Tuesday, 14 June 2016

Moving the goalposts on malnutrition

As the tweet above indicates, the Global Nutrition Report Stakeholder Group has today launched an assault on the English language. Although nearly everybody understands malnutrition to mean a lack of food, they are now including overweight and obese people in their list of people who are 'malnourished'. This means that most people in Britain are suffering from malnutrition.

It is borderline obscene to draw a moral equivalence between a starving African and a British couch potato but if you look at the figures showing the percentage of people who are underweight worldwide (below), it's pretty obvious why the goalposts are being moved. The Global Nutrition Report Stakeholder Group's stated goal is to 'end malnutrition by 2030'. It's an ambitious target but thanks to the miracle of free market capitalism, it could just happen - but if it does, what will become of the Global Nutrition Report Stakeholder Group?

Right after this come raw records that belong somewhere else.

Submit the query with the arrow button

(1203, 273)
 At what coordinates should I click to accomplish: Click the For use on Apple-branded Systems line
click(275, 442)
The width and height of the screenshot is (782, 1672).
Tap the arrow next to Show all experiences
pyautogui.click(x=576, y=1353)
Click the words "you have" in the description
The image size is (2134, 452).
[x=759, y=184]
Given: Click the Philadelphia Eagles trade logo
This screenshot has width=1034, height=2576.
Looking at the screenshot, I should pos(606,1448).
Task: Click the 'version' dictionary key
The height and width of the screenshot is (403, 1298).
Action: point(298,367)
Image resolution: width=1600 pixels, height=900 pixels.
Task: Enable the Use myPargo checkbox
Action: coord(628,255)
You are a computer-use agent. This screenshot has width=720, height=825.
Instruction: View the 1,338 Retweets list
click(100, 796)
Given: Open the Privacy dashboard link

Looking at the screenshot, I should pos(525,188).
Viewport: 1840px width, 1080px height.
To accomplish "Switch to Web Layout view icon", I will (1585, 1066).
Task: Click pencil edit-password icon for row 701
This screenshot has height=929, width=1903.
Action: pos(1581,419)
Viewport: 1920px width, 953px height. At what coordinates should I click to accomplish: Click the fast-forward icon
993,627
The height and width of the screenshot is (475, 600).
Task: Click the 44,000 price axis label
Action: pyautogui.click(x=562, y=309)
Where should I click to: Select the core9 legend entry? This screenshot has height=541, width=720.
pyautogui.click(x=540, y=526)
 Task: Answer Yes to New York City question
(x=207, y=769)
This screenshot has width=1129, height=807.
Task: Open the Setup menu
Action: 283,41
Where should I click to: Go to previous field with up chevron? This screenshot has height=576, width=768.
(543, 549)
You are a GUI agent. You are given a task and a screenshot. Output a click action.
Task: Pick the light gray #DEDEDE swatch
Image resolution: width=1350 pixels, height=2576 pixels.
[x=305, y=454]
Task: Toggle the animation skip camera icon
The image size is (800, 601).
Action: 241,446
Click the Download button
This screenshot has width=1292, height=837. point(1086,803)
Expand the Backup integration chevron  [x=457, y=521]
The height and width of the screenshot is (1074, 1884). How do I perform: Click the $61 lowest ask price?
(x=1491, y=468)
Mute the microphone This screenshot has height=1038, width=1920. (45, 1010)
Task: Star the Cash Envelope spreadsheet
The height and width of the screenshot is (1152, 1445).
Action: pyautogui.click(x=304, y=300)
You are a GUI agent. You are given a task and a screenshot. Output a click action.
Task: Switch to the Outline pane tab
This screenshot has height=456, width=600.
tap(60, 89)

By redefining malnutrition to include everyone who is obese - and even those who are merely overweight - they can keep the bandwagon going forever. Their new set of demands includes the usual bans and tax that are part and parcel of the 'public health' racket. And - surprise, surprise - they say that their crusade 'must be backed by high-level support and human and financial resources'. In other words, give us more money.

This is all very similar to the way the left have redefined poverty in rich countries, divorcing it from living standards and making it, in effect, a measure of inequality that can only be eradicated through socialism (and not even then, in practice).

The 'public health' racket are particularly keen on this conceit. Consider how 'binge-drinking' has come to mean three glasses in a row when it used to mean a two-day session. Consider how anti-vaping con artists in the US, up to and including the FDA, have redefined tobacco use to include e-cigarette use. Look at the way the definition of 'overweight' changed from a BMI of 27 or more to a BMI of 25 or more in the 1980s. Look at the way safe drinking guidelines in Britain have dropped from 56 units to 14 units in the space of 40 years.

The effect is always the same. It gives activists scary-sounding statistics with which to fool those of us who use words in their correct, uncorrupted meaning (ie. nearly everybody). It detracts attention from the fact that things are getting better on almost every measure. And it means that 'public health' activists can turn their backs on the difficult work of tackling disease and famine, and spend their time campaigning for ineffective regulations in rich countries instead.

Of course, the biggest con of all is the way the term 'public health' itself has been redefined. Whereas once it meant collective action to tackle contagious diseases that individuals could not tackle on their own, it now means coercive paternalism forcing individuals to live government-approved lifestyles. This is the Newspeak of nanny statists. Words lose all meaning in their mouths. The whole movement is a conscious fraud.